Thanks for the reply Shryp. As mentioned, I believe the ground is still connected so looks like I'll need to reconnect this hanging wire to ignition coil. Do you know if removing the chute and red cover is the proper way to reach it or is there perhaps an easier way? 

Thanks again.


----------



## Kiss4aFrog (Nov 3, 2013)

From the diagram on Toro's site it looks like it's just a simple two wire switch. One wire coming from the engine and one going to ground.

Exploded diagram link: Toro |


----------



## garimh (Nov 21, 2014)

So I'm still stuck on this. I took the chute and shroud off and, as mentioned, can see that one wire is attached to screw near spark plug on black metal piece and second is dangling. 











And, as I understand it, I need to reattach dangling wire to ignition coil at end of spark plug wire (I'm assuming attached one is ground?) 

The problem I'm having is reaching the ignition coil under this black metal piece, which I can't seem to remove. 












I've taken off the nuts up at the top (yellow). I thought maybe the housing would come apart from the flywheel bit if I removed the nuts circled in pink. Unfortunately, those won't come off as the screws are turning along with the nut and there is no way to get behind it to hold the screw while turning. It doesn't look like it would separate anyway even if I get the screws off. I got two of the blue screws out but one is in a really tight spot and again, even if I get it off, it doesn't look like black cover is going to come off. 

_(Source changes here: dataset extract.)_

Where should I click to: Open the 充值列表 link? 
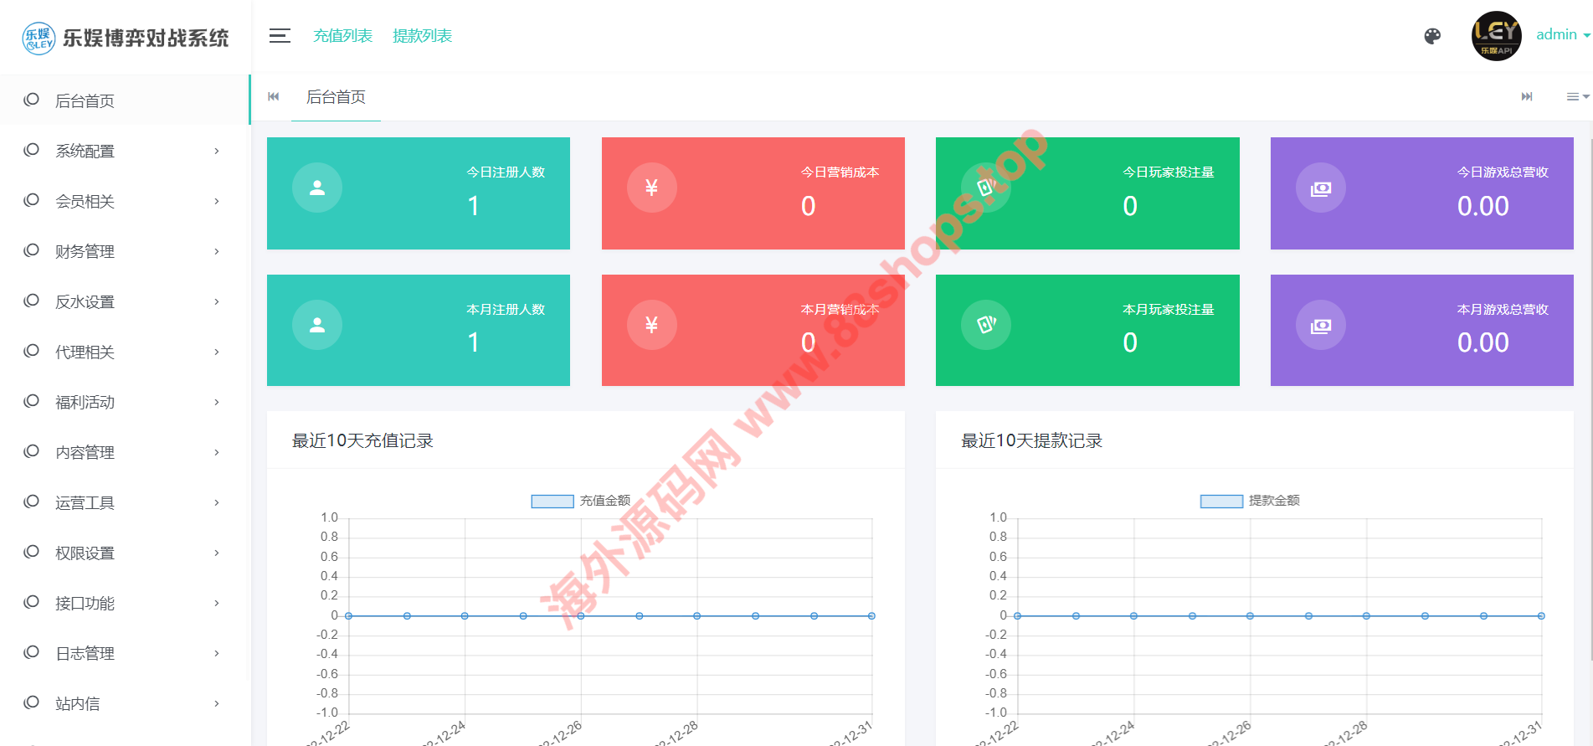click(342, 36)
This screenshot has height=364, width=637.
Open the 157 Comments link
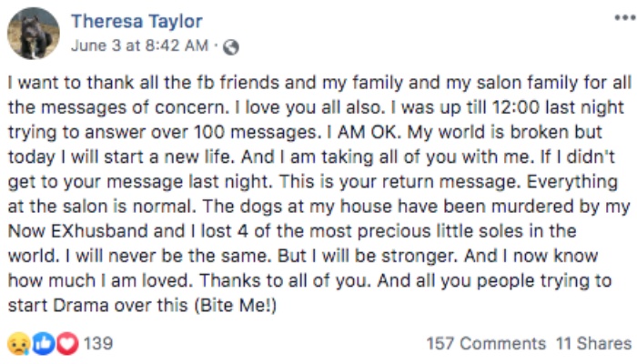486,344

I feel like an idiot as I'm sure this shouldn't be this hard. Can anyone tell me how to reach the ignition coil?

Thanks


----------



## Grunt (Nov 11, 2013)

Hello garimh. I am only taking a guess on this. If you remove the two bolts you have circled in red, you can remove the recoil support bracket for clearance. Thinking of the yellow circled stud as 12 o'clock on a clock face, there are usually other bolts on the black recoil shroud at the 5 and 7 o'clock positions that would also have to be removed in order to remove the cover. Sometimes these bolts are also difficult to remove and then the simplest thing to do would be to remove the whole engine and do the repair on your work bench.

Here is a link to the Toro single stage repair manual. Unfortunately they don't have your model, but the CCR series is similar.

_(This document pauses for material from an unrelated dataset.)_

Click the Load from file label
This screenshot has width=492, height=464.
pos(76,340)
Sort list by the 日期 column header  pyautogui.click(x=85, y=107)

http://www.scribd.com/doc/70707942/Toro-Single-Stage-Snow-Blower-Manual


----------



## garimh (Nov 21, 2014)

Thanks Grunt. So ultimately, I should try to get the 4 pink screws out (2 are underneath) and then the main black piece should separate. 

If I do have to remove engine, the right side (shown) looks like it just lifts right out. It's the other side that attaches to the augers that looks a bit difficult.


----------



## ELaw (Feb 4, 2015)

You should not have to remove the bolts circled in blue, nor those circled in pink. But there are probably a couple located on the sides of the shroud near the bottom, closer to the engine block.

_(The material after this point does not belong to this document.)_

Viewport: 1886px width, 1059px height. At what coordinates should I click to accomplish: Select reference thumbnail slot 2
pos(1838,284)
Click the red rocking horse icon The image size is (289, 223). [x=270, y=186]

I'm not very familiar with newer engines but something harder is you might have to remove the flywheel... which takes some creativity, special tools, or both.


----------



## garimh (Nov 21, 2014)

Thanks Elaw. I didn't notice any other bolts at bottom of black piece that would allow me to lift the whole piece off but will take another look. Maybe I have to flip the whole unit over and see if perhaps the screws are on bottom.


----------



## garimh (Nov 21, 2014)

In case anyone else is looking to figure this out in the future, Elaw was correct that there was a screw on bottom of black housing that holds it on. Once you take the black plastic piece off back of blower, you'll notice that there is a big silver piece that sits between the two back wheels that block access to the screw. And to get the screws that hold that piece on, you need to remove the wheels, which is no easy task (the push nuts are real pain to get off). I ended up removing just one wheel and pushing the metal piece out of the way just enough to get my wrench in and remove the screw holding the housing on. And I found where my wire came off. The wire in photo broke out of the little red piece that slips on to the ignition coil so I'm now in search of a replacement wire. Hopefully after securing that wire, I can remember how to put this thing back together again. I've been removing pieces left and right and it's all over my garage.


----------



## Grunt (Nov 11, 2013)

No need to get a replacement wire. Go to your local hardware store and pick up a 90 degree female blade connector and crimp it on to the old wire which is in good condition. I would bet the clerk will even crimp the connector on for you at the store.


----------



## garimh (Nov 21, 2014)

Excellent. Thanks!


----------